◆ **About this exercise**: Pick up at the line with "बलिया (1133, 1969)". Write it out exactly, along with each later line through the end of the data, and nothing more.

START Information provided

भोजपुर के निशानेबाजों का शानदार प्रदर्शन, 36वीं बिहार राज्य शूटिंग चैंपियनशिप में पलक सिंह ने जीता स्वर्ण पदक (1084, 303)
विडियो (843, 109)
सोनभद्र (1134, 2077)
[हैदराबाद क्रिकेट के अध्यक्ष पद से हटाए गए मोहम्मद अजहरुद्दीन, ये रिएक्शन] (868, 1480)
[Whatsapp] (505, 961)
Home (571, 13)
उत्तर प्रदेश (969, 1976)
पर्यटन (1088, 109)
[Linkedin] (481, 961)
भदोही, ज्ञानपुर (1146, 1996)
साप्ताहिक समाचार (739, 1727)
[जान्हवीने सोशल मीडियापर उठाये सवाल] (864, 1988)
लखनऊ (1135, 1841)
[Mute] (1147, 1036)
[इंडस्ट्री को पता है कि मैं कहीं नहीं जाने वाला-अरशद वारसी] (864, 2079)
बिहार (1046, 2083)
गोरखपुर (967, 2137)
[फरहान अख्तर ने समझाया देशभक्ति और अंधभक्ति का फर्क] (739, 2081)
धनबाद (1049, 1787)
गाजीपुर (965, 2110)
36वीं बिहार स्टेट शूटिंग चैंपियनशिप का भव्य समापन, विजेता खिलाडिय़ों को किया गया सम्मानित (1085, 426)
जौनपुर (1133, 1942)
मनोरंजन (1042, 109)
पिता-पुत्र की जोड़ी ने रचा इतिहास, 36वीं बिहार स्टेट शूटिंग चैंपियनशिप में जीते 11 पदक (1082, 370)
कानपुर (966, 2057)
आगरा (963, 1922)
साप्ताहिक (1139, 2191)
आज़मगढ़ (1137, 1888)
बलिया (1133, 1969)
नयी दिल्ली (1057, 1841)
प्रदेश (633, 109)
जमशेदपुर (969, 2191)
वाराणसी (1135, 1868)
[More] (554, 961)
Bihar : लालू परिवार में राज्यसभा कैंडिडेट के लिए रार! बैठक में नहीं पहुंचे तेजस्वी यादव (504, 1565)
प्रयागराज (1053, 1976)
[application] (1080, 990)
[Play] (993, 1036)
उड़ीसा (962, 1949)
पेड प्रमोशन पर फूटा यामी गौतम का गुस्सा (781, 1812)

END Information provided

◆ **Answer space**:
बलिया (1133, 1969)
नयी दिल्ली (1057, 1841)
प्रदेश (633, 109)
जमशेदपुर (969, 2191)
वाराणसी (1135, 1868)
[More] (554, 961)
Bihar : लालू परिवार में राज्यसभा कैंडिडेट के लिए रार! बैठक में नहीं पहुंचे तेजस्वी यादव (504, 1565)
प्रयागराज (1053, 1976)
[application] (1080, 990)
[Play] (993, 1036)
उड़ीसा (962, 1949)
पेड प्रमोशन पर फूटा यामी गौतम का गुस्सा (781, 1812)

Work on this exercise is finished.